Ad un professore, il ragazzo aveva confidato di essere perseguitato dalla bidella e di non poterne più. La voce si era sparsa all’interno della scuola anche relativamente ad un altro studente che sarebbe stato oggetto delle attenzioni particolari della donna.
“Entrambi i ragazzi erano in difficoltà nel gestire il rapporto con la collaboratrice scolastica”, aveva riferito in aula il docente. Uno, in particolare, era turbato da quanto stava succedendo”. Il testimone aveva parlato anche di alcune chat che l’imputata aveva inviato ai ragazzi: “Costa stai facendo?, io sono appena uscita dalla doccia”, aveva scritto.
Cambiamenti nel comportamento del ragazzo non erano sfuggiti alla mamma, che nel processo era parte civile per il figlio, all’epoca minorenne.

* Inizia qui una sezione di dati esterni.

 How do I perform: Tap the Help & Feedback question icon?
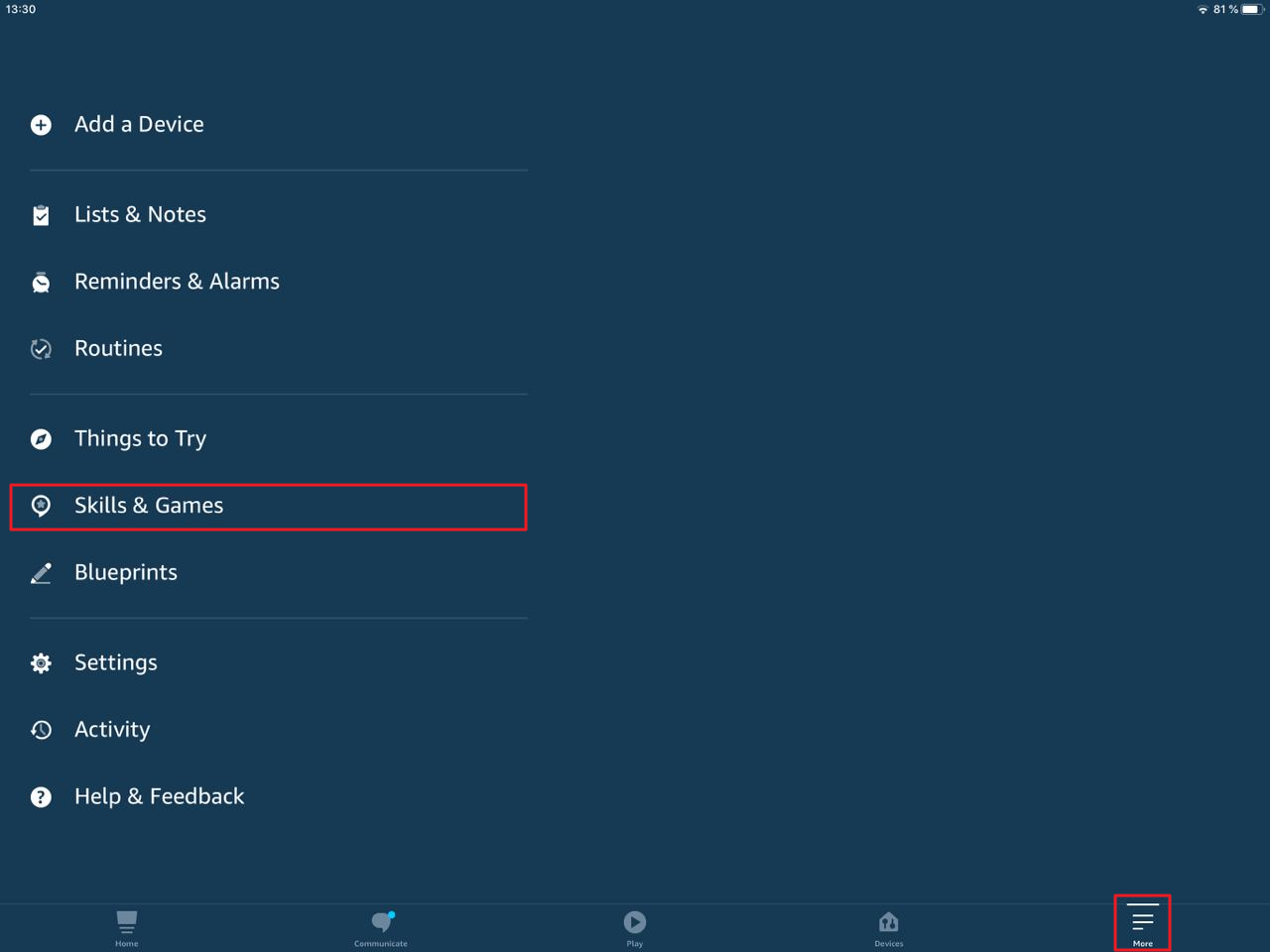pyautogui.click(x=41, y=797)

“Mio figlio era sempre sorridente”, ha raccontato fuori udienza la donna, assistita dall’avvocato Cedrik Pasetti. “Aveva dei bellissimi voti, ma poi ha iniziato a venire a casa con dei 5, dei 4, dei 3. Vedendo quel calo di un ragazzo volenteroso, che ha sempre aiutato i suoi compagni, mi sono chiesta cosa fosse successo”.
Se l’era chiesto anche il suo allenatore di calcio, perchè anche in campo era cambiato. “Prima”, ha detto la mamma, “se aveva uno scontro con qualche ragazzo gli si avvicinava, gli dava una mano, non è mai stato un ragazzo violento. Ma dopo quei fatti si era chiuso e si sfogava con la rabbia, perchè non riusciva a parlare. Pensava che la colpa di quanto gli stava accadendo fosse sua. Un giorno l’ho trovato nella sua camera con le ginocchia al petto. Di quello che era successo sono venuta a sapere quando ho chiesto un incontro con la preside. Lei sapeva già qualcosa perchè mio figlio aveva parlato con il professore”.

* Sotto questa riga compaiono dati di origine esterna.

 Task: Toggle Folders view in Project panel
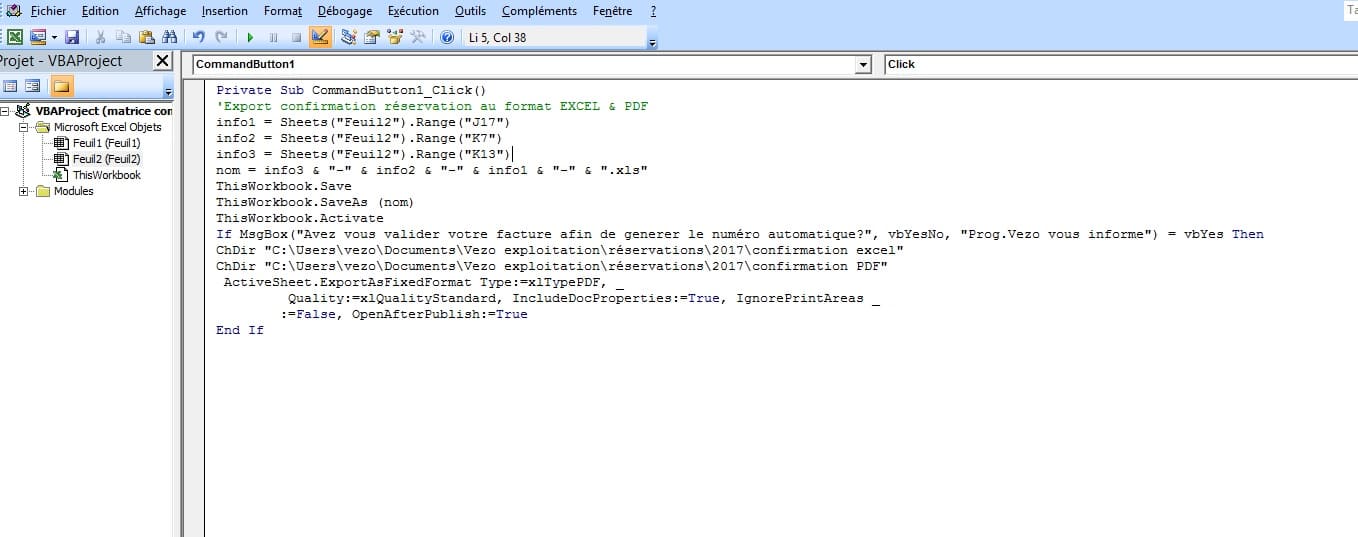click(62, 86)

Dopo i fatti, l’imputata, assistita dall’avvocato Consuelo Beber, ha continuato a lavorare nella scuola, ma è stata spostata in un’altra sede. “La scuola mi è venuta incontro”, ha detto la mamma della vittima, e ora ho avuto la mia vittoria. E cioè che la bidella non potrà più stare a contatto con i ragazzi. Purtroppo, secondo me, ce ne sono tanti di giovani che fanno fatica a parlare di queste cose con i propri genitori. Adesso, per fortuna, mio figlio sta bene”.